C++ Pointers

Some notes on C++ Pointers…

Opinion

The way you learn pointers can set you back years on your path to C++ proficiency. It is my firm belief that I learned pointers incorrectly which is why I struggled with the language for the longest time. Well…the struggle is forever when it comes to C++ anyway!

“Uh what is pointer?”

On the surface, pointers are variables that store memory addresses. You declare one by simply slapping an asterix after the type but before the identifier like int* dumbptr;

The placement of the asterix can be defined by the coding standard for your project. I choose to put right after the type declaration because it reads like a type-modifier i.e. it’s not just an int but a pointer-to-an-int. There’s also another reason which is avoiding confusion with dereferencing. More on that in a few paragraphs.

So why would we want to use a pointer? What’s the benefit of storing memory addresses? It comes down to performance; working with pointers cost less than working with the objects they point to. As an analogy, it’s easier/cheaper for me to send you a link to a big document on the web than to send you the big document itself.

To understand the cost benefit, it’s important to understand how much space primitive data types take. See [[C++ Data Type Sizes]] for some details. Depending on the architecture and other implementations, pointers take up a certain number of bytes. On a 32-bit system, a pointer takes up 4 bytes. A double would take up 8 bytes. A class or struct with 6 ints would take up 24 bytes. You can see it would be prudent to use pointers instead of heavier data structures or types simply because they take up less space. This is particularly important when passing values to a function where they get copied. It’s cheaper to copy a pointer than a bulky data structure.

Pointers are variables that store memory addresses. Because they can be relatively smaller, they are more efficient to store and copy.

So, why not store memory addresses as strings or some numeric value instead? Because you would not know what type of object was residing in the memory address with simply the address itself. The pointer’s type is the type of the content it is pointing to!

However, just declaring a pointer does not mean it points to valid memory. It might point to memory you can’t access and crash with segmentation fault. It might point to actual data and lead to erroneous results that are hard to debug. In other words, pointers need to be initialized before they can be safely used. If a pointer is just declared and not initialized, it will not be possible to identify if it was initialized since an arbitrary memory address will be assigned. For this reason, it is highly recommend to initialize your pointers as soon as you declare them.

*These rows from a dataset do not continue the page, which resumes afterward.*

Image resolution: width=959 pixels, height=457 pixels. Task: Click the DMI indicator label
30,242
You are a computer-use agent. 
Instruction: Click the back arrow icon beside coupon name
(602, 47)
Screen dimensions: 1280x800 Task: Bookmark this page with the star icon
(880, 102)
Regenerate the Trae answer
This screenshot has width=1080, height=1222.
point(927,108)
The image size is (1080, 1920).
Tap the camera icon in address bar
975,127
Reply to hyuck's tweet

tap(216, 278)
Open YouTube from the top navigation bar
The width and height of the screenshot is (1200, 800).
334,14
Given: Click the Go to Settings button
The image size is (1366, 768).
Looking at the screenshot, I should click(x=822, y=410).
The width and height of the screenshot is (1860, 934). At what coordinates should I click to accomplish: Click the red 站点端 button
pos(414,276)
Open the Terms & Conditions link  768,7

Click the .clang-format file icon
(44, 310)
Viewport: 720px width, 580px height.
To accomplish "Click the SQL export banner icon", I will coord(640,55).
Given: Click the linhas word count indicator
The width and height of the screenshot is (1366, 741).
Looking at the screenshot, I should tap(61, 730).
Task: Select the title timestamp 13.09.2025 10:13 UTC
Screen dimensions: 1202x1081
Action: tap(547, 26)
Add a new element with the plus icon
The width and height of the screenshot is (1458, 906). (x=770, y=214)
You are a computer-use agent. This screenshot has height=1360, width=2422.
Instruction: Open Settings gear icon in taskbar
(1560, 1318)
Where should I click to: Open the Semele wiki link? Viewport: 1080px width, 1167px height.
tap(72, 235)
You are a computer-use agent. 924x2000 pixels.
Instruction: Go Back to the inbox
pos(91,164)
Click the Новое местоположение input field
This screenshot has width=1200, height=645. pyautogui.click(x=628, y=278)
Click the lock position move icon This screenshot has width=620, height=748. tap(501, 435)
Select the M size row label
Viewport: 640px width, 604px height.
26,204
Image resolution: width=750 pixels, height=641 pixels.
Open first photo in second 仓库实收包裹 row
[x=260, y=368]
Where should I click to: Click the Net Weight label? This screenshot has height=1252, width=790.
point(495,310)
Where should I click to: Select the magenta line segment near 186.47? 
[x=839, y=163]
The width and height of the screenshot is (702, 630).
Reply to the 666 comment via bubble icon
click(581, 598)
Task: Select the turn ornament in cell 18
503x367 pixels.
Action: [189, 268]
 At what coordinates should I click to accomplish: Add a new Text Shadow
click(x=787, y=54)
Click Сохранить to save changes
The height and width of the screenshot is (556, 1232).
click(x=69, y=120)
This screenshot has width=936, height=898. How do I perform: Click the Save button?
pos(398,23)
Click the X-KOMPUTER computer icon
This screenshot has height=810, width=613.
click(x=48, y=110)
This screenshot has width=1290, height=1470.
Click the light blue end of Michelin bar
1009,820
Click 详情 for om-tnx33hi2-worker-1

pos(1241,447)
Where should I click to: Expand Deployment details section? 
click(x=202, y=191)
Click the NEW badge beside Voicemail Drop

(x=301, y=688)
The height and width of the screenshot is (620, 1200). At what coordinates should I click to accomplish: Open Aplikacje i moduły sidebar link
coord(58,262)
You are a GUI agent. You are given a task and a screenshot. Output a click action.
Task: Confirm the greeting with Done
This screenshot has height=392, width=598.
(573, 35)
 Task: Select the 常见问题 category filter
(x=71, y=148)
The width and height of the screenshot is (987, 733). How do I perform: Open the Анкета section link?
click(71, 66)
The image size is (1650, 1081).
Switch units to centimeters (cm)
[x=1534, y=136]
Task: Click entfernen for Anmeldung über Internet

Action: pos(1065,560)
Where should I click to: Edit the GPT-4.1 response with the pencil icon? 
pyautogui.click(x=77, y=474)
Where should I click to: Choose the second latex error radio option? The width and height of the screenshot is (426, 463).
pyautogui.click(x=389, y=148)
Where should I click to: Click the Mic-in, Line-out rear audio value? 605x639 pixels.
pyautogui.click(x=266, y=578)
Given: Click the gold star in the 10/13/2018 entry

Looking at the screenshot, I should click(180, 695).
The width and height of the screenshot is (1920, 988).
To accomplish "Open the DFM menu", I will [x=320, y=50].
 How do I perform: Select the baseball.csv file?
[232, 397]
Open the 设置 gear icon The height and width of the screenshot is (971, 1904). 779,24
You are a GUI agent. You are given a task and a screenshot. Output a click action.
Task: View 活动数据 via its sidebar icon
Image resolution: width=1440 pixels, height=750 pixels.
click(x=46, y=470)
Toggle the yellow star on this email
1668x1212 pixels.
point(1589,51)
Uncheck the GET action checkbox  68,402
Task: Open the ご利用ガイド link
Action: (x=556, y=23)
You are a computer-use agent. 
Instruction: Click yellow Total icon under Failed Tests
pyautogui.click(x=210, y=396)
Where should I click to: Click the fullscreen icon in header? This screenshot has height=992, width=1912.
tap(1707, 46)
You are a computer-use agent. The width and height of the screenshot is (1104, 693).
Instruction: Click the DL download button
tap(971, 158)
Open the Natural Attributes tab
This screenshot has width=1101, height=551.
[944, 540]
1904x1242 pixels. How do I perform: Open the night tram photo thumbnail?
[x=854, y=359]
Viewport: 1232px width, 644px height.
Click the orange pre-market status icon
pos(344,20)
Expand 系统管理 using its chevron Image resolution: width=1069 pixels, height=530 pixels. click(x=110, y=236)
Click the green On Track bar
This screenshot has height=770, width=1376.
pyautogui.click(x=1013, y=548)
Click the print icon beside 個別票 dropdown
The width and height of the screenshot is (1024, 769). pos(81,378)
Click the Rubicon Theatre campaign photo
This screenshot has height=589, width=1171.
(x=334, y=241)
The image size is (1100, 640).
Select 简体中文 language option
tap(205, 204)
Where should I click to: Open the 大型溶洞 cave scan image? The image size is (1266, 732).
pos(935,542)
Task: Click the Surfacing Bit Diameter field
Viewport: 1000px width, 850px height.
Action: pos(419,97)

Pointers are initialized with the assignment operator. Pointers can be initialized to:

  • memory addresses of variables of the same type
  • other pointers of the same type
  • a null pointer

Memory addresses can be retrieved from variables using the address-of operator which is ampersand. Below is an example of the above points.

    int alpha = 23;
    int* omega = α // Set to memory address of alpha

    int* psi = omega; // psi points to the same address as omega

    int* later = nullptr; // Set to null ptr, can be re-set later

If you don’t know what to initialize a pointer to, set it to nullptr. This way it can compared against nullptr or 0 or null-checked before being used and errors can be avoided.

Whenever you want to use the contents of a pointer, you dereference it.

When you “dereference” a pointer, you can get the value or object stored at that location in memory. What might make it a little confusing is that the dereference operator is ALSO an asterix. So slapping one in front of just the identifier like this *dumbptr (without a type declaration preceding it) means we are dereferencing it. Once dereferenced, you can use it like you would a normal variable.

    int numLegs = 4;
    int* dumbptr = &numLegs;

    int result = *dumbptr++; // result is 5

It is important to note that dumbptr++ is not the same as *dumbptr++. The latter is incrementing the dereferenced value while the former is incrementing the pointer itself, effectively changing what it’s pointing to!